During those two days, the Purple Heart recipients spent Tuesday at West Point and on Wednesday toured Washington’s Headquarters in the City of Newburgh and the National Purple Heart Hall of Honor in New Windsor, where their stories are preserved for future generations.

Heather Armstrong, 40, of Central Point, Oregon, was the only female Purple Heart recipient present for this inaugural event.

The Army specialist earned her Purple Heart on July 3, 2003, in al-Bilad, Iraq, when a series of mortar explosions struck her unit while they were watching the movie ’Major Payne.”

“I had schrapnel from my head to my toes,” Armstrong said. “If I hadn’t turned just in time, it would have hit me front and center.”

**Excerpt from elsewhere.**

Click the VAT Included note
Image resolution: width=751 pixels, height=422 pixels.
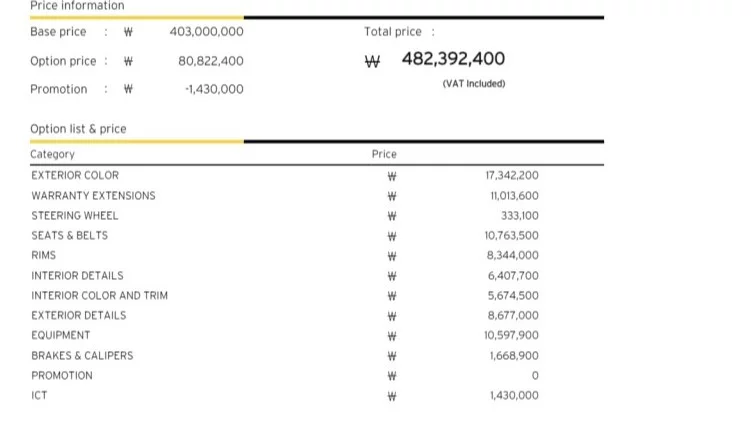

“This is amazing, to come on this trip and meet all these wonderful people,” she said of her fellow Purple Heart recipients.

She was also joined by her 12-year-old son Bobby, who is fascinated by military history.

“He is over the moon after all this,” she said.

Paul Bucha, a West Point graduate who earned a Bronze Star, a Purple Heart and the Medal of Honor while serving with the 101st Airborne Division in Vietnam, said in his keynote address at the rally that the first trait of any leader is honor, as exemplified by those on stage.

“Trust comes from honor,” he said. “If you are known as a liar, you cannot lead.”